Some surgeons consider that inflammatory edema and a lack of blood supply to the local microcirculation are present in the intestinal tract after neoadjuvant therapy, and the disappearance or serious adhesion of the anatomical space will lead to ischemia of anastomotic cells and disordered protein production, 24 thus increasing the incidence of anastomotic leakage. Therefore, a protective stoma is recommended. However, the main role of a protective stoma is to reduce the expansion effect of feces and fecal-associated infection at the anastomotic orifice. A protective stoma provides no substantial benefits in terms of improving the local blood supply or nutrition. Allison et al. 25 reported that in the mid to upper rectum, a good collateral blood supply is present between the small arteries within the mesorectum. In the lower rectum, however, there are only a few and quite variable intramural collaterals between the small arteries. Unrecognized destruction of arteriolar collateral branches during rectal resection may be related to anastomotic leakage. Our study shows that neoadjuvant therapy has no significant relationship with the occurrence of anastomotic leakage, and a protective ileostomy thus has little benefit for these patients. Therefore, to lower the incidence of anastomotic leakage, it is important to improve the nutritional status of patients with rectal cancer in the perioperative period after neoadjuvant therapy, reduce the damage to mesenteric vessels by careful performance of the operation, retain the blood supply and vitality of the remnant intestinal tract under the premise of radical cure, and reduce the risk of an unprotected ileostomy.
The routine recovery time after creation of a protective stoma is 3 to 6 months postoperatively. In the present study, the recovery time was about 7 months. Further analysis showed that more than 60% of patients in this study were diagnosed with advanced rectal cancer and received adjuvant chemotherapy after the operation. Most of these patients chose to return to the ileotomy after chemotherapy had been completed.
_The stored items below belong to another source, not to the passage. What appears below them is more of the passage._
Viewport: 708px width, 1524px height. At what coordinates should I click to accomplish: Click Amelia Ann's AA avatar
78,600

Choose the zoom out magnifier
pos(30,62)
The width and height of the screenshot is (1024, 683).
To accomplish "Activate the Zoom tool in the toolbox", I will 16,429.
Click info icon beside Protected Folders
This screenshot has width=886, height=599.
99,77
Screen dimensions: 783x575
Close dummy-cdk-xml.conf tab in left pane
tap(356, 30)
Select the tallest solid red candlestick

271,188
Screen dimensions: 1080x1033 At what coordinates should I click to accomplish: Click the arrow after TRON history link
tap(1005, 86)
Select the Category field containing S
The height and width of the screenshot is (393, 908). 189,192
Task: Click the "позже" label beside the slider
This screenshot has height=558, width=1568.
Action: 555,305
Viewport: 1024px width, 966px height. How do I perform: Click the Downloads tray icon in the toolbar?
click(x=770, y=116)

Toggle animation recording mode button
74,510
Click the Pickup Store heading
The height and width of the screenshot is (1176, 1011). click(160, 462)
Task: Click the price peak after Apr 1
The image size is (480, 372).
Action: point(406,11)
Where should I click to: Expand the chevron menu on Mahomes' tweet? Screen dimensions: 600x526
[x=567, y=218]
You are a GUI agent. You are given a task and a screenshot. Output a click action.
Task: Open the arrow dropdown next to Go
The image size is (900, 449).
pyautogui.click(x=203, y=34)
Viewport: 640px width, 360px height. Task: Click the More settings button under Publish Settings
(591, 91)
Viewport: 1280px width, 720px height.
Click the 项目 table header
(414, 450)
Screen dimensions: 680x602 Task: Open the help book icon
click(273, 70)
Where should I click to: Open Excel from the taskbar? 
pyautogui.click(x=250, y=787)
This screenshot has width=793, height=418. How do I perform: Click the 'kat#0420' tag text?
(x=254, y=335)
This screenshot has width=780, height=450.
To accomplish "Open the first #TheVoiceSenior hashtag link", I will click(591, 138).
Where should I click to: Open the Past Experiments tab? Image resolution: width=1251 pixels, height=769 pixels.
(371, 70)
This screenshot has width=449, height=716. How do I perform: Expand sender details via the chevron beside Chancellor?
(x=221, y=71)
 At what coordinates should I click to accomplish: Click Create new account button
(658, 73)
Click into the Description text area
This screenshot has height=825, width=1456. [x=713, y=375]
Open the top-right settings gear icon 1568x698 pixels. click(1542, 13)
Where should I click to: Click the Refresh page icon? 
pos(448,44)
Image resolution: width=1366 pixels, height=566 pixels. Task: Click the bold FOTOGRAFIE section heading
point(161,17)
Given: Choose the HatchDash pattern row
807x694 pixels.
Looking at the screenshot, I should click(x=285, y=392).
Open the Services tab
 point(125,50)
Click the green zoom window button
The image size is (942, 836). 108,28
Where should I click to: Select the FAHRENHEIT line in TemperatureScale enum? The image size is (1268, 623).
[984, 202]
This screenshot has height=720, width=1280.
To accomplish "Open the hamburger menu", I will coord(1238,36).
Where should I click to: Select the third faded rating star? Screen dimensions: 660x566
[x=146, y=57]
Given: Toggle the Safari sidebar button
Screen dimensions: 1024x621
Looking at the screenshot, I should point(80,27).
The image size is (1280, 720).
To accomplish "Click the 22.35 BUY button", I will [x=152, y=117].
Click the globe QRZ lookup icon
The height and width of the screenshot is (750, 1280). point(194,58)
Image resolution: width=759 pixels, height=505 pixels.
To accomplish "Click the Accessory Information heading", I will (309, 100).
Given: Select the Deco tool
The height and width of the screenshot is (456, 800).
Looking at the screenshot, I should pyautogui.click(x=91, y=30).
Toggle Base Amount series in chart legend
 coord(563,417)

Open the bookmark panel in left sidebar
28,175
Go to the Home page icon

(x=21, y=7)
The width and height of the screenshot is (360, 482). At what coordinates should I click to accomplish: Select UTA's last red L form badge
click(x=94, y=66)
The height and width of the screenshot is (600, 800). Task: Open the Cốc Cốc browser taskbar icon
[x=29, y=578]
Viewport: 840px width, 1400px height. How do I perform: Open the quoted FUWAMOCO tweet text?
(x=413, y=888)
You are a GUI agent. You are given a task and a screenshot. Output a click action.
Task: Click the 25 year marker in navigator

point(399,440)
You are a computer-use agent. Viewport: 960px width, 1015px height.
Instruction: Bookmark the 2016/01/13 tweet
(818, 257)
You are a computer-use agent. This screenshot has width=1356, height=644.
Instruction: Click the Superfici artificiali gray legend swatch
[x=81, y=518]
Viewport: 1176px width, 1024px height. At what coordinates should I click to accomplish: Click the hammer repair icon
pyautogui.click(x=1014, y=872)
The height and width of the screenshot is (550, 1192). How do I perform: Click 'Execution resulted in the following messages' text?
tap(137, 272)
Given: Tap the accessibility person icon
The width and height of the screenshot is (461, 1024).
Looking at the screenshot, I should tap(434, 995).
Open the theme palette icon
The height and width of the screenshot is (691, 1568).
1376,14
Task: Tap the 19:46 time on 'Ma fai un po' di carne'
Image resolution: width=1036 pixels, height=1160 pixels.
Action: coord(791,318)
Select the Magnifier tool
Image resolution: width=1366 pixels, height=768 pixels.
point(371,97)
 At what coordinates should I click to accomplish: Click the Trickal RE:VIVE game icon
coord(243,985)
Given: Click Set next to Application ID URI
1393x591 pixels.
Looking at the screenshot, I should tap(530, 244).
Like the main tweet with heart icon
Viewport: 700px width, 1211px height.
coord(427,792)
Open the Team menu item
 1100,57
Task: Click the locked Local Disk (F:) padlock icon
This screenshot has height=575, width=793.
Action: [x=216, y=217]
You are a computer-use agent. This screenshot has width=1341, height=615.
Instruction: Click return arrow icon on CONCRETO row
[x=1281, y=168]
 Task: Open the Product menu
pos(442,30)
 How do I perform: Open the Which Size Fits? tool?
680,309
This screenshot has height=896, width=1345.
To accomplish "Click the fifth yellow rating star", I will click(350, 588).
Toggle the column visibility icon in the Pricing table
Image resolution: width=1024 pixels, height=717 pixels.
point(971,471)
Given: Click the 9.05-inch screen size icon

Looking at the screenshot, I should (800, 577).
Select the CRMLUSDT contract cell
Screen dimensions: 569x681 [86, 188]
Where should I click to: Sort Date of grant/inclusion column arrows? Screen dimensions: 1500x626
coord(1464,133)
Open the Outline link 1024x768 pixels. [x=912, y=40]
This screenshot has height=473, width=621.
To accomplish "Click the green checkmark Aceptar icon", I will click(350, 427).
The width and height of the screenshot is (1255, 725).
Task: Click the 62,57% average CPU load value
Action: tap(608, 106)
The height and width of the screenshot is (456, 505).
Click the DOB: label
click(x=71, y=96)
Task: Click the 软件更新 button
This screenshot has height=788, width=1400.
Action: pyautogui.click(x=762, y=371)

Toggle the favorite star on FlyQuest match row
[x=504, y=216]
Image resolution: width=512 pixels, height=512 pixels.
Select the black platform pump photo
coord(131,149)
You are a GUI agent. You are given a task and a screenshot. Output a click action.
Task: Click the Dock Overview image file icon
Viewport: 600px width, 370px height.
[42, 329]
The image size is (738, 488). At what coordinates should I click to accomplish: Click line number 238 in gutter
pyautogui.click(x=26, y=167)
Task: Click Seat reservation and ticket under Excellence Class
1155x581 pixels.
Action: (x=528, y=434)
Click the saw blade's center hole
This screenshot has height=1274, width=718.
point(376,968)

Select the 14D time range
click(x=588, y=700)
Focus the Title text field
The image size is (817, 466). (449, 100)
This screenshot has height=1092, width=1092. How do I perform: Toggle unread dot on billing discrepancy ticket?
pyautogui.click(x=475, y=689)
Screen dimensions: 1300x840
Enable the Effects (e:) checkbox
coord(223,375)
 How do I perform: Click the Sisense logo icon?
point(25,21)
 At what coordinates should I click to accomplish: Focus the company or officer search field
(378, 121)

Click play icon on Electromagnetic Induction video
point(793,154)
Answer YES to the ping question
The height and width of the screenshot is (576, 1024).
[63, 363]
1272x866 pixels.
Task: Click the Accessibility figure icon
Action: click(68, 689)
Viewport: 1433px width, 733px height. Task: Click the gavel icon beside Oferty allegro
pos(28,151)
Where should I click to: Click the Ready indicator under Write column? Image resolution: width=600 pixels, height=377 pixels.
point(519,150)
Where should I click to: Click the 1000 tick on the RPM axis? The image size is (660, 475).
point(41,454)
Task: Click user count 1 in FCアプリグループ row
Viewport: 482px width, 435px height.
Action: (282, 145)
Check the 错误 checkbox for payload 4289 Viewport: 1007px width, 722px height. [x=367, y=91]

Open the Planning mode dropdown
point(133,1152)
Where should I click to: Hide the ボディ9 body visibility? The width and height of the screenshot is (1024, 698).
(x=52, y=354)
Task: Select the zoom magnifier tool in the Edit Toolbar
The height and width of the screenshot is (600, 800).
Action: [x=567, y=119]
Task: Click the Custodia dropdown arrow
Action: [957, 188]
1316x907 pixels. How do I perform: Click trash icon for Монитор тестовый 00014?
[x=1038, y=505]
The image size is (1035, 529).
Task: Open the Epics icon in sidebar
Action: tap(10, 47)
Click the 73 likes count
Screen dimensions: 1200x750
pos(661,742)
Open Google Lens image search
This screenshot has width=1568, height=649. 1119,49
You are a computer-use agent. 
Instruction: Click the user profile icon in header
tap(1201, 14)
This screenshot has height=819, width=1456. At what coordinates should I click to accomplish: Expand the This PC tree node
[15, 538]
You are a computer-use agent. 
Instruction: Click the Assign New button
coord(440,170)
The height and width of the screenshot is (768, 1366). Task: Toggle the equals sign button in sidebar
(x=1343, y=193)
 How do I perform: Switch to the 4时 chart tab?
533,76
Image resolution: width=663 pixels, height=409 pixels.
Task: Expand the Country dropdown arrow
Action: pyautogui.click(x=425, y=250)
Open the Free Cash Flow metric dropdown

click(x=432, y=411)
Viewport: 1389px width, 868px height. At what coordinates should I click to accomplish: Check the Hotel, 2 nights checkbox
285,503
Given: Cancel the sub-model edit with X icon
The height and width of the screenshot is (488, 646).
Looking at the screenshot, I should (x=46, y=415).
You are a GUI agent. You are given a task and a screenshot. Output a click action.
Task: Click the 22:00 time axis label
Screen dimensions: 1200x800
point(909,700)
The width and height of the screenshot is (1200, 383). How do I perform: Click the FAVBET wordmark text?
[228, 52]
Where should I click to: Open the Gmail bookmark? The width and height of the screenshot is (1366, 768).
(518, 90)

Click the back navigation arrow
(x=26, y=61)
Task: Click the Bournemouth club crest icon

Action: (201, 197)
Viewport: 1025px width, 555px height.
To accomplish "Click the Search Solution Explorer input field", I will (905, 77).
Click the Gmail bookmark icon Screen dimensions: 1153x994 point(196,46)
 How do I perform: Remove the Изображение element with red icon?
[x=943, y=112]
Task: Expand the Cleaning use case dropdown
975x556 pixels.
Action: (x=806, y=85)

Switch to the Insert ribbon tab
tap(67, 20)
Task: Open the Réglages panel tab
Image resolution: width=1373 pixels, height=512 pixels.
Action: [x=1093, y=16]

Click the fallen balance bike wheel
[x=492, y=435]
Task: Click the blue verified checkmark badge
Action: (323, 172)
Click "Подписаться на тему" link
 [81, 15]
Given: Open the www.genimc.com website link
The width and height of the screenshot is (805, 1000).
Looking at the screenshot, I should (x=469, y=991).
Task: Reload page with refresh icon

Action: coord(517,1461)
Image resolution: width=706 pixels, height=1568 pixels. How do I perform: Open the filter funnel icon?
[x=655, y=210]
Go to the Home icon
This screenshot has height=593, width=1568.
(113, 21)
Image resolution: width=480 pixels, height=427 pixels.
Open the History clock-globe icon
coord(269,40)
To a certain extent, this increases the expenses related to daily care and stoma maintenance. The incidence of diarrhea in patients with ostomies increases during postoperative adjuvant therapy, and this directly affects the progress of adjuvant therapy. 26 Additionally, six patients in the treatment group of the present study were unable to return or had to convert to a permanent stoma for various reasons. However, there was no significant difference from the control group, implying that a protective stoma does not reduce the incidence of a postoperative permanent stoma. Lim et al. 27 reported that stage IV cancer, anastomosis-related complication, the colostomy type, systemic metastasis, and local recurrence were independent risk factors for a permanent stoma after anterior resection for rectal cancer. Waterland et al. 28 reported that nearly one-quarter of patients were unable to financially afford payment for a stoma, and the procedures in half of the patients were postponed for 6 months even if they completed the payment. The main reason for the delay was not only the need for follow-up adjuvant therapy but also complications, especially anastomotic leakage. Research has shown that anastomotic complications are one of the most important factors for the failure to return.29,30 The results of our study are basically consistent with this finding. Our study also indicates that candidates for preventive ileostomy should be carefully selected.
In conclusion, our clinical practice has shown that the occurrence of anastomotic leakage can be reduced by ensuring a preoperative evaluation, clear anatomical identification, correct and reasonable use of anastomotic techniques, control of postoperative intestinal fluid production and food intake within a certain period of time, and adequate nutritional support and fluid management. However, protective ileostomy is still recognized and accepted by some surgeons. Therefore, more systematic analyses of multicenter trials are expected to provide additional solid clinical evidence. We suggest that candidates for preventive ileostomy should be carefully selected according to their actual clinical condition, and such patients should be assessed especially carefully during surgical exploration. We do not recommend preventive ileostomy as a routine modality in patients undergoing anterior resection of rectal cancer.